Barotseland, the territory occupied by the Kololo people in the 19th century. The tribes in this region are now known as Lozi, and although the Kololo dynasty was overthrown, their language remains.

The Kololo or Makololo are a subgroup of the Sotho-Tswana people native to Southern Africa. In the early 19th century, they were displaced by the Zulu, migrating north to Barotseland, Zambia. They conquered the territory of the Luyana people and imposed their own language. In 1864, the Kololo kingdom was overthrown and some chiefs moved to Chikwawa District, Malawi, with David Livingstone.

==Name==
The Kololo are also known as Makololo.

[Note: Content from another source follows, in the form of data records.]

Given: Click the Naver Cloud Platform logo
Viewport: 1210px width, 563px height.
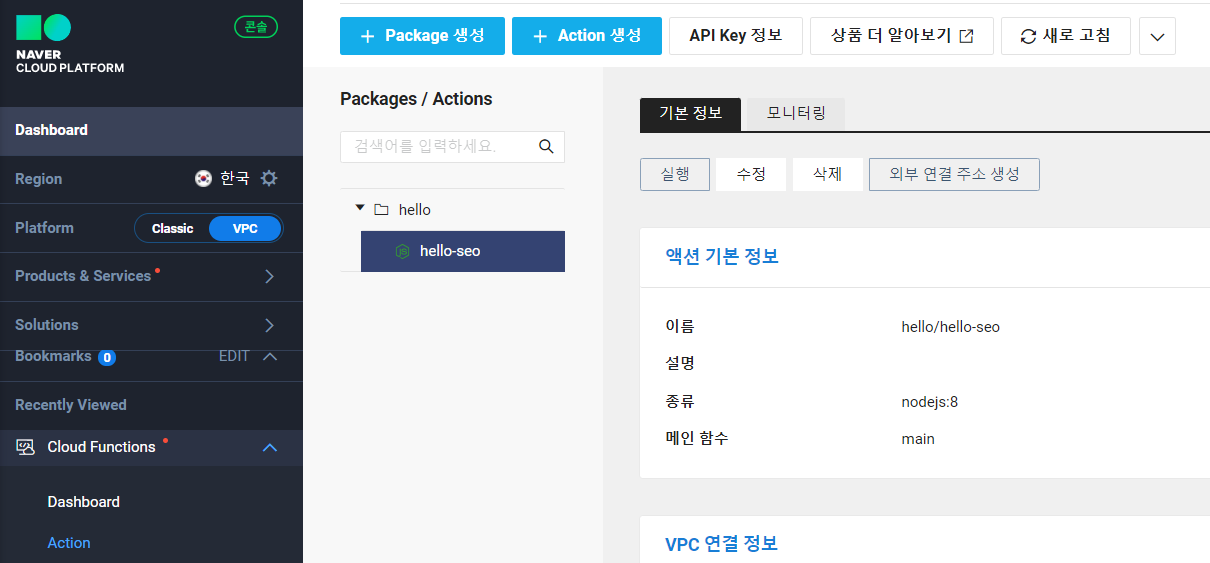Looking at the screenshot, I should 70,44.
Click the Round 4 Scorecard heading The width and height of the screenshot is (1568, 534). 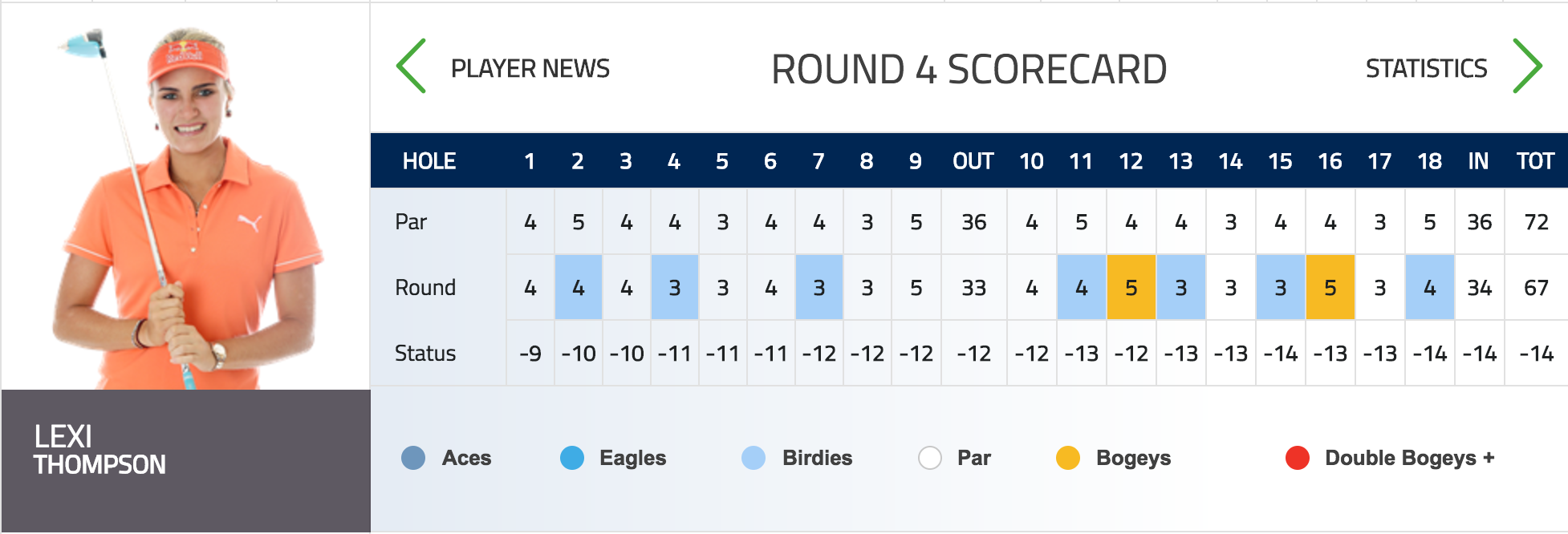coord(969,69)
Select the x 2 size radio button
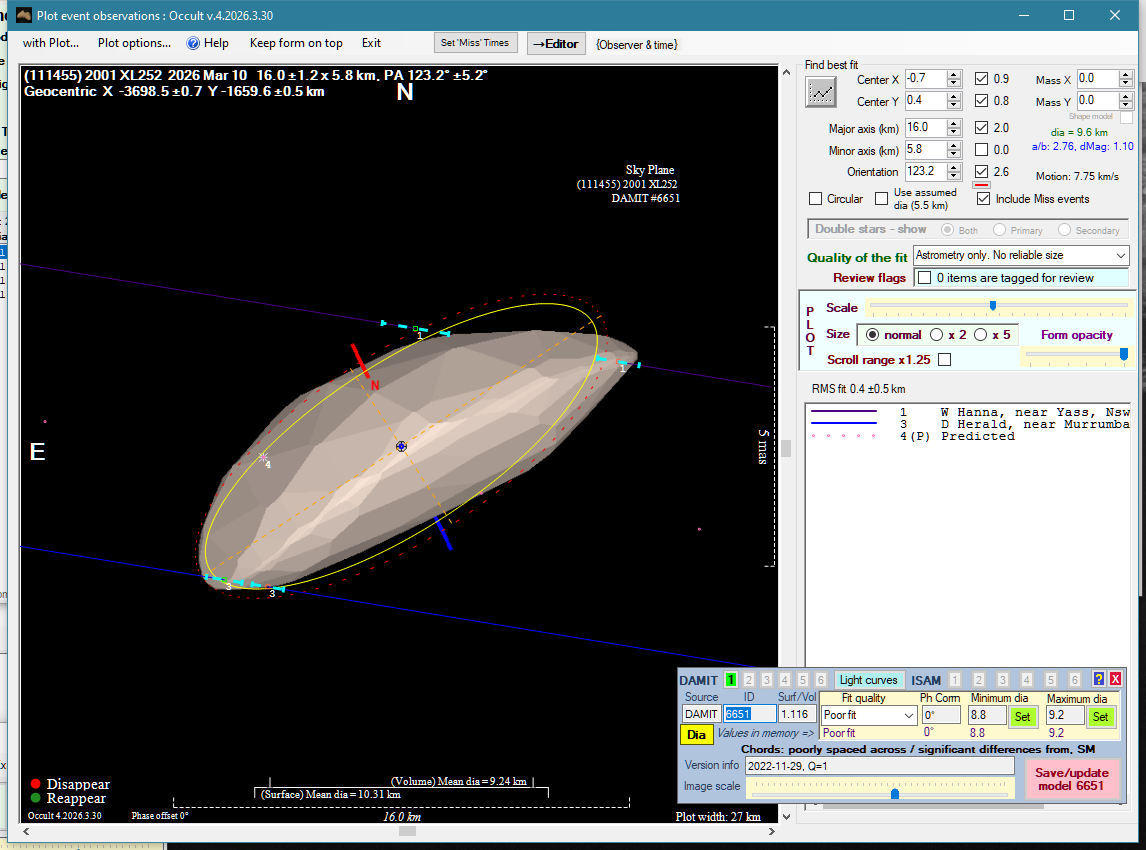Image resolution: width=1146 pixels, height=850 pixels. (x=937, y=335)
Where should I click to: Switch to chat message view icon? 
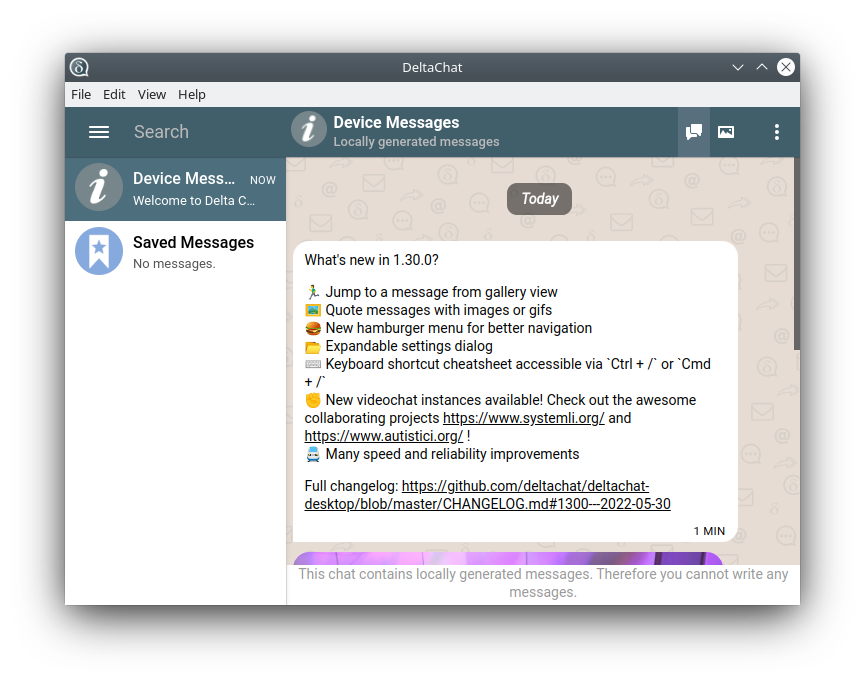tap(693, 132)
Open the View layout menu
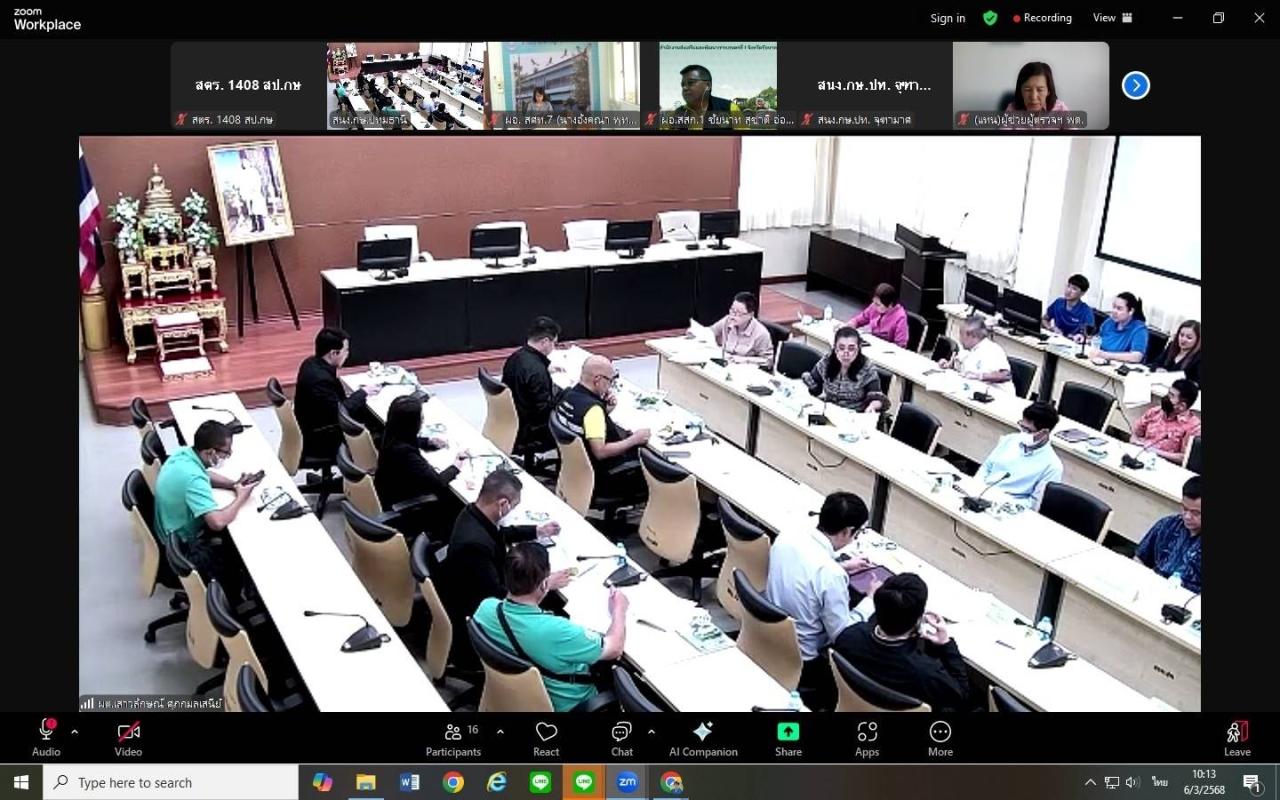The height and width of the screenshot is (800, 1280). click(x=1112, y=18)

When referring to Kololo people in plural, their endonym is Bakololo, which includes the Bantu clitic ba-. The Kololo appear to be named after Kololo, the wife of their first chief, Sebitwane. Another theory is that it is a Luyana word meaning "bald" referring to their conqueror's hairstyles.

==History==
=== Origins ===
The Kololo are said to have been displaced by the Zulu expansion under Shaka in the early 19th century during a chain of events known as the Mfecane. In 1823, the Kololo started a migration north through Botswana to Barotseland. In what is now southern Botswana, they defeated a number of societies before suffering a catastrophic defeat to the Bangwaketse at Dithubaruba in 1826. After losing all their cattle they moved north east and raided again, but subsequent defeats led them north to Okavango Delta where they again suffered major losses but were able to defeat the Batawana people in 1835. This victory enabled them to replenish their population and cattle holdings, although they moved north after several years.

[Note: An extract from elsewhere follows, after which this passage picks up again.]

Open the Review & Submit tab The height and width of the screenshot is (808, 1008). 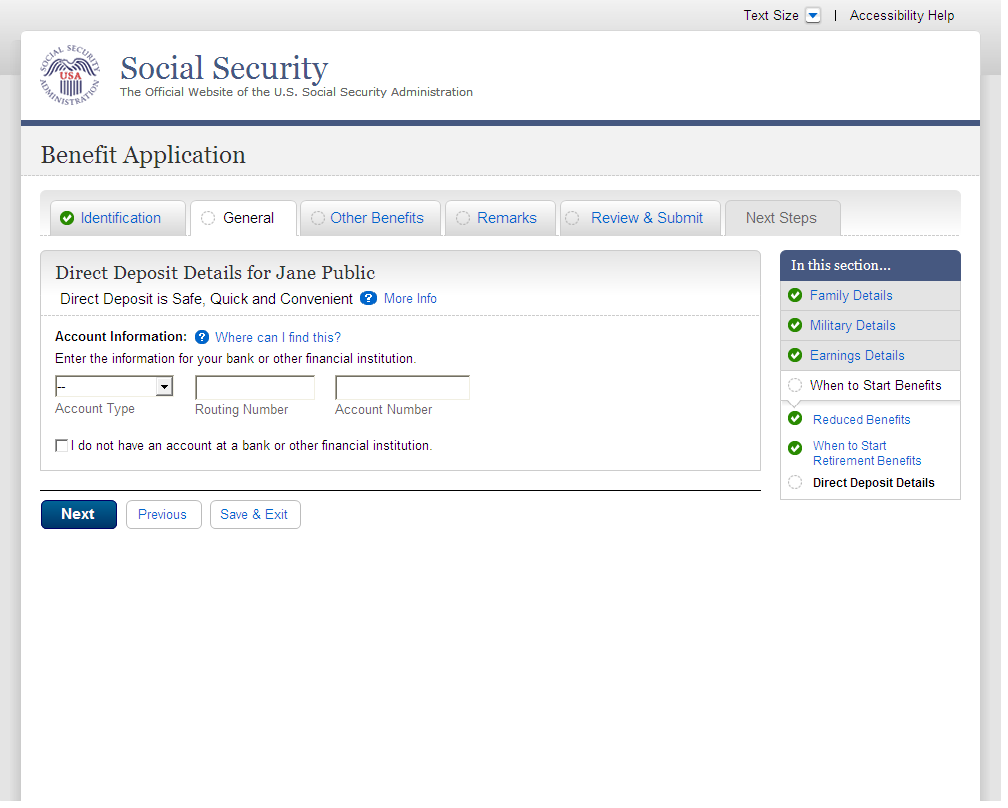(646, 218)
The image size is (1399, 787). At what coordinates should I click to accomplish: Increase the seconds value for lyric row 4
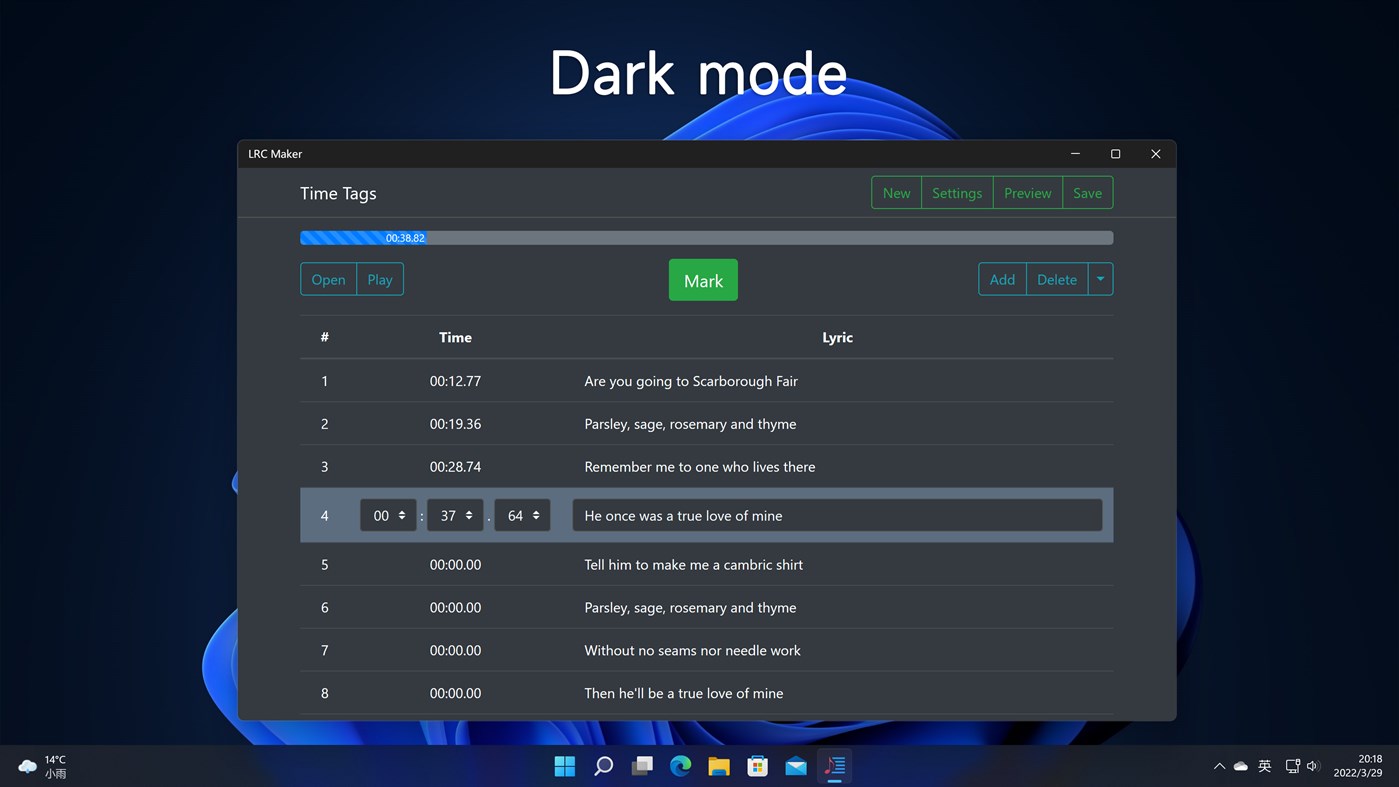469,511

=== Sebetwane dynasty in Barotseland ===
At some point in the late 1820s or in the 1830s, a group of Makololo led Sebetwane, which had migrated in a series of steps from their home area close to Basutoland, crossed the Zambezi River at Kazungula. After plundering the Batoka plateau, Sebetwane's group was driven west by the Matabele from the south and the Mashukulumbe or Ila people from the north. In the Bulozi floodplain, they encountered Lozi people from the Kingdom of Barotseland, who at the time had been seriously weakened by a war of succession following the death of king Mulambwa Santulu between his sons Silumelume and Mubukwanu. By 1845, Sebetwane had conquered Barotseland and became king. He died in 1851 shortly after meeting David Livingstone, and was succeeded, first, by his daughter Mamochisane, who soon abdicated in favour of her younger half-brother Sekeletu.

After about 20 years, the Makololo dynasty of Sebetwane in Barotseland came to an end in 1864. This was the result of the Makololo war of succession (1863–1864), which broke out after the death of morêna Sekeletu of Barotseland, between Mamili/Mamile (Sekeletu's confidant and close associate) and Mbololo/Mpololo (Sekeletu's uncle, Sebetwane's brother). The war ended when the northern Lukwakwa faction led by Njekwa captured the Makololo faction's strongholds in the south, allegedly putting to death all potential 'pure Makololo' claimants to the throne, and inviting Sipopa Lutangu (Mubukwanu's son, Mulambwa's grandson) to become the new king. Conventional historiography regards the 1864 accession of Sipopa Lutangu as "the 'Restoration' of the Lozi monarchy and the start of the 'Second Kingdom'", but Flint (2005) argued that the Lozi and Makololo peoples were ethnolinguistically close and had 'effectively merged' in the decades following the accession of Sebetwane, demonstrated by the fact that both groups spoke the 'Sikololo' or 'Silozi' language by 1864. Sipopa was 'on good terms with the Makololo hierarchy' and married Sebetwane's daughter Mamochisane upon his accession. There are claims that all Makololo men were killed and only Makololo women and children survived, but there is evidence of Makololo men living in Barotseland after 1864, so Flint (2005) concluded that this assertion is a 'lie'. Moreover, after decades of intermarriage and cultural blending between two groups who were already very closely related, it would have been virtually impossible 'to weed out who was Makololo and who was not'.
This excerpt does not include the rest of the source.